From 4c4b392670e9a18150e22a1e4f41fce87c78e1ff Mon Sep 17 00:00:00 2001
From: tb <>
Date: Thu, 21 Nov 2024 14:36:03 +0000
Subject: ec_wNAF_mul(): remove r_is_at_infinity silliness

All the EC_POINT_* API has a fast path for the point at infinity. So we're
not gaining more than a few cycles by making this terrible mess even more
terrible than it already is by avoding calls ot it (it's also incorrect as
it is since we don't know that the point is no longer at infinity when it
is unset). Simplify and add a comment explaining what this mess is doing.

ok jsing
---
 src/lib/libcrypto/ec/ec_mult.c | 45 +++++++++++++++++++-----------------------
 1 file changed, 20 insertions(+), 25 deletions(-)

(limited to 'src/lib')

diff --git a/src/lib/libcrypto/ec/ec_mult.c b/src/lib/libcrypto/ec/ec_mult.c
index 9015a5a649..e336cf0fac 100644
--- a/src/lib/libcrypto/ec/ec_mult.c
+++ b/src/lib/libcrypto/ec/ec_mult.c
@@ -1,4 +1,4 @@
-/* $OpenBSD: ec_mult.c,v 1.35 2024/11/16 15:32:08 tb Exp $ */
+/* $OpenBSD: ec_mult.c,v 1.36 2024/11/21 14:36:03 tb Exp $ */
 /*
  * Originally written by Bodo Moeller and Nils Larsch for the OpenSSL project.
  */
@@ -233,7 +233,6 @@ ec_wNAF_mul(const EC_GROUP *group, EC_POINT *r, const BIGNUM *m,
 	size_t i, j;
 	int k;
 	int r_is_inverted = 0;
-	int r_is_at_infinity = 1;
 	size_t *wsize = NULL;	/* individual window sizes */
 	signed char **wNAF = NULL;	/* individual wNAFs */
 	size_t *wNAF_len = NULL;
@@ -356,13 +355,21 @@ ec_wNAF_mul(const EC_GROUP *group, EC_POINT *r, const BIGNUM *m,
 	if (!EC_POINTs_make_affine(group, num_val, val, ctx))
 		goto err;
 
-	r_is_at_infinity = 1;
+	/*
+	 * Set r to the neutral element.
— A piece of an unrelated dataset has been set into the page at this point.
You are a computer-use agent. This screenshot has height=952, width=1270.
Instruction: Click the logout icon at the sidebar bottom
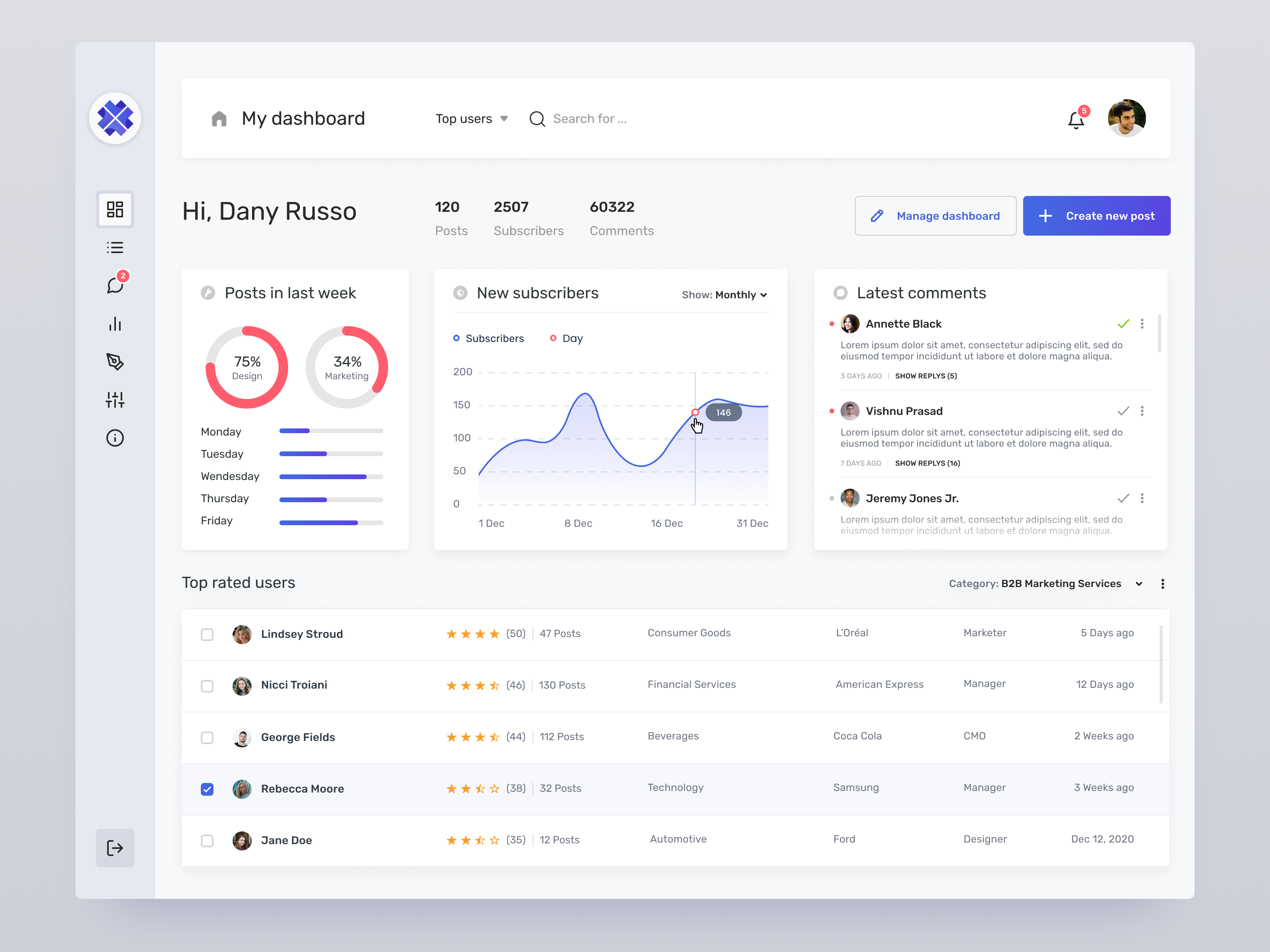(115, 848)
Scan through the wNAF representations
+	 * of m and n, starting at the most significant digit. Double r and for
+	 * each wNAF digit of m add the digit times the point, and for each
+	 * wNAF digit of n add the digit times the generator, adjusting the
+	 * signs as appropriate.
+	 */
+
+	if (!EC_POINT_set_to_infinity(group, r))
+		goto err;
 
 	for (k = max_len - 1; k >= 0; k--) {
-		if (!r_is_at_infinity) {
-			if (!EC_POINT_dbl(group, r, r, ctx))
-				goto err;
-		}
+		if (!EC_POINT_dbl(group, r, r, ctx))
+			goto err;
+
 		for (i = 0; i < totalnum; i++) {
 			if (wNAF_len[i] > (size_t) k) {
 				int digit = wNAF[i][k];
@@ -375,34 +382,22 @@ ec_wNAF_mul(const EC_GROUP *group, EC_POINT *r, const BIGNUM *m,
 						digit = -digit;
 
 					if (is_neg != r_is_inverted) {
-						if (!r_is_at_infinity) {
-							if (!EC_POINT_invert(group, r, ctx))
-								goto err;
-						}
+						if (!EC_POINT_invert(group, r, ctx))
+							goto err;
 						r_is_inverted = !r_is_inverted;
 					}
 					/* digit > 0 */
 
-					if (r_is_at_infinity) {
-						if (!EC_POINT_copy(r, val_sub[i][digit >> 1]))
-							goto err;
-						r_is_at_infinity = 0;
-					} else {
-						if (!EC_POINT_add(group, r, r, val_sub[i][digit >> 1], ctx))
-							goto err;
-					}
+					if (!EC_POINT_add(group, r, r, val_sub[i][digit >> 1], ctx))
+						goto err;
 				}
 			}
 		}
 	}
 
-	if (r_is_at_infinity) {
-		if (!EC_POINT_set_to_infinity(group, r))
+	if (r_is_inverted) {
+		if (!EC_POINT_invert(group, r, ctx))
 			goto err;
-	} else {
-		if (r_is_inverted)
-			if (!EC_POINT_invert(group, r, ctx))
-				goto err;
 	}
 
 	ret = 1;
-- 
cgit v1.2.3-55-g6feb